- **Exercise objective**: Can you continue the news account of the peacekeepers' patrol and the rapes around Walikale, picking up after its final sentence?

- **Selected text**:
::::::
The peacekeepers stayed long enough to arrest a Mai-Mai militiaman accused of trying to steal a motorcycle. But the village people did not make any reports of what had happened in the preceding days, Mr. Meece said.

The patrol also stopped in another village, Bunya Mumpire, from which aid workers reported many rapes. Mr. Meece said people there wanted to fight the militiamen with the peacekeepers, but again did not report that they were under attack.

It’s unclear what means of communication were available to the peacekeepers, who often travel without interpreters and generally do not speak the Kiswahili, French or Kinyarwanda spoken in the region.

On Aug. 4, the local chief came to Walikale and reported that the rebels had left and that large numbers of people had been raped. He spoke to Mr. Masudi’s organization, the International Medical Corps, the U.N. office in Walikale and to civilian authorities, Mr. Masudi said.

On Aug. 5, a convoy including medical corps workers and Mr. Masudi’s organization drove to Luvungi and the extent of the horrors began to unfold, as raped women began coming out of the forest.
::::::
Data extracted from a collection

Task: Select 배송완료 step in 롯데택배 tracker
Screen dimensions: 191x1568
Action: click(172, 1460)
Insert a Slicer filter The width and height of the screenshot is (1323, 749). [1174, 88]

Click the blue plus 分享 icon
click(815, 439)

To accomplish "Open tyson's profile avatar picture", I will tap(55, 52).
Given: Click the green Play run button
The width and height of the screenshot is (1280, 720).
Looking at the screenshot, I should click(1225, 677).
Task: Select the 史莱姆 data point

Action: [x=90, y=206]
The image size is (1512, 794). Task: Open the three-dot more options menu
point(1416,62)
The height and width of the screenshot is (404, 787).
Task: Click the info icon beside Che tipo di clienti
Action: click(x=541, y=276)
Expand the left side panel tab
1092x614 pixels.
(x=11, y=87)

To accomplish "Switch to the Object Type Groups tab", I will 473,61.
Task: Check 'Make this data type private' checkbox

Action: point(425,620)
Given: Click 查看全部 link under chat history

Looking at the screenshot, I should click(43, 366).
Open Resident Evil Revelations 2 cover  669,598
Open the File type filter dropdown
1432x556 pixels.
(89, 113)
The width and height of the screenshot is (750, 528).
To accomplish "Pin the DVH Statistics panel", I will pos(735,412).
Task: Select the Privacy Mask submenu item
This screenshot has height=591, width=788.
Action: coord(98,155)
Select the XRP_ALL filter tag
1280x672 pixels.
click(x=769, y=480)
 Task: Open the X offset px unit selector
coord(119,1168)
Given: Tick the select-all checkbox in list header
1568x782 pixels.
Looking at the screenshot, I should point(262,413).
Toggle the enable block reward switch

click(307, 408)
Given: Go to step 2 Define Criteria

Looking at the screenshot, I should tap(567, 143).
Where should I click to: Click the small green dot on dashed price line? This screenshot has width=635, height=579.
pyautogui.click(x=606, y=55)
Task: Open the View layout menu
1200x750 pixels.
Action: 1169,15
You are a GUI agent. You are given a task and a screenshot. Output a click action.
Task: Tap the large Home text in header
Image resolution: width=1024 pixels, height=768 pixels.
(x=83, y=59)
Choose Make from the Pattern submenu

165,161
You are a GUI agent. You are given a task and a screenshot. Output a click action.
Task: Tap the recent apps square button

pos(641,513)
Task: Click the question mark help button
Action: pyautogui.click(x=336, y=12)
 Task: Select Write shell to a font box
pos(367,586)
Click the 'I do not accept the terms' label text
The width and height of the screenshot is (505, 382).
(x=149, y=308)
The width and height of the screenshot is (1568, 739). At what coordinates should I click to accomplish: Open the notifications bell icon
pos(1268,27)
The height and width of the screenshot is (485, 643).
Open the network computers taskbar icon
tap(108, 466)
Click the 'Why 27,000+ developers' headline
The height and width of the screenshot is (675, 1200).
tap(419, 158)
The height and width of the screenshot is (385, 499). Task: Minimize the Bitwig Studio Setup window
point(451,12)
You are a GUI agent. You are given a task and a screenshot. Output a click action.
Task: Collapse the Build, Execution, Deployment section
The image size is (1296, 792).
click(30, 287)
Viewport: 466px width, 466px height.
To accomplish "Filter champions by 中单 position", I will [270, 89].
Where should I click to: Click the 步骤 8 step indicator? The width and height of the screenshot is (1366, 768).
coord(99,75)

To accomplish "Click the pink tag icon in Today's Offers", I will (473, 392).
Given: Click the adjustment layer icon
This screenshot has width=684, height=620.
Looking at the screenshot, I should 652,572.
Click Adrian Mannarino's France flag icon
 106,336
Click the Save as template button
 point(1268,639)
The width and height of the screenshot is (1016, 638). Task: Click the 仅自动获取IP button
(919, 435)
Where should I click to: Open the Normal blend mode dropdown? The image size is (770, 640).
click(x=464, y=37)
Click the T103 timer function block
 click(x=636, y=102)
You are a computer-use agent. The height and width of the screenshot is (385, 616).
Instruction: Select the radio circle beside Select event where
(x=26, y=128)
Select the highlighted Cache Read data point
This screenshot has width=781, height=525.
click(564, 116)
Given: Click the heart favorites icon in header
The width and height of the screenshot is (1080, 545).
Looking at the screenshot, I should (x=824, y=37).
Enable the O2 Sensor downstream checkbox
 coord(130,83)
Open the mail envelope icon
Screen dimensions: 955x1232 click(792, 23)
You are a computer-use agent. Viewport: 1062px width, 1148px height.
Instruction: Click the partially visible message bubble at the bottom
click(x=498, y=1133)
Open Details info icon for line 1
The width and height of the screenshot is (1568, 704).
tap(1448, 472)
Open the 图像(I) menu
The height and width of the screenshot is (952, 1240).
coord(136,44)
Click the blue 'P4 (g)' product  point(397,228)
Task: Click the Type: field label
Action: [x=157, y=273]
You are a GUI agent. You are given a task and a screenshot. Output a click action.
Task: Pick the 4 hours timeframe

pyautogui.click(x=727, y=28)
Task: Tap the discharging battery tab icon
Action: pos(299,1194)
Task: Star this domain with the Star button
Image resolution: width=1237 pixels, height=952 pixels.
::::::
- **Written response**:
Miel Hendrickson, regional director of the Los Angeles-based International Medical Corps, says her group briefed officials at the Walikale office of the U.N. Organization for the Coordination of Humanitarian Affairs when they returned from their first trip to Luvungi the night of Aug. 6.

“We told them the area had been attacked, that there had been no fighting and no deaths, but raping and looting,” she says.

Mr. Meece, the top U.N. envoy in Congo, said U.N. peacekeepers in the area did not learn about the rape and looting spree until Aug. 12 from the International Medical Corps. Two U.N. officials in Kinshasa told the Associated Press that they got first word from media reports, even though the U.N.’s small civil affairs office in Walikale is charged with protecting civilians.

The United Nations did not send a team until Aug. 13, according to Mr. Reece.

The number of people treated went up from a couple of dozen on Aug. 5, to 154 by Aug. 16, 172 the following week and 242 by last Wednesday, Ms. Hendrickson said.

Congo’s government has seized on past failures by U.N. peacekeepers to call for the withdrawal of the force, the biggest in the world at about 18,000. U.N. officials say soldiers are hampered by mountainous and rugged terrain and are sparsely deployed across a country the size of Western Europe.

But aid workers say there is a well-graded dirt road from the U.N. camp at Kibua to Luvungi, and from Walikale to Luvungi.

Congo’s army and U.N. peacekeepers have been unable to defeat the few thousand rebels responsible for the long, drawn-out conflict in eastern Congo, which is fueled by the area’s massive mineral reserves.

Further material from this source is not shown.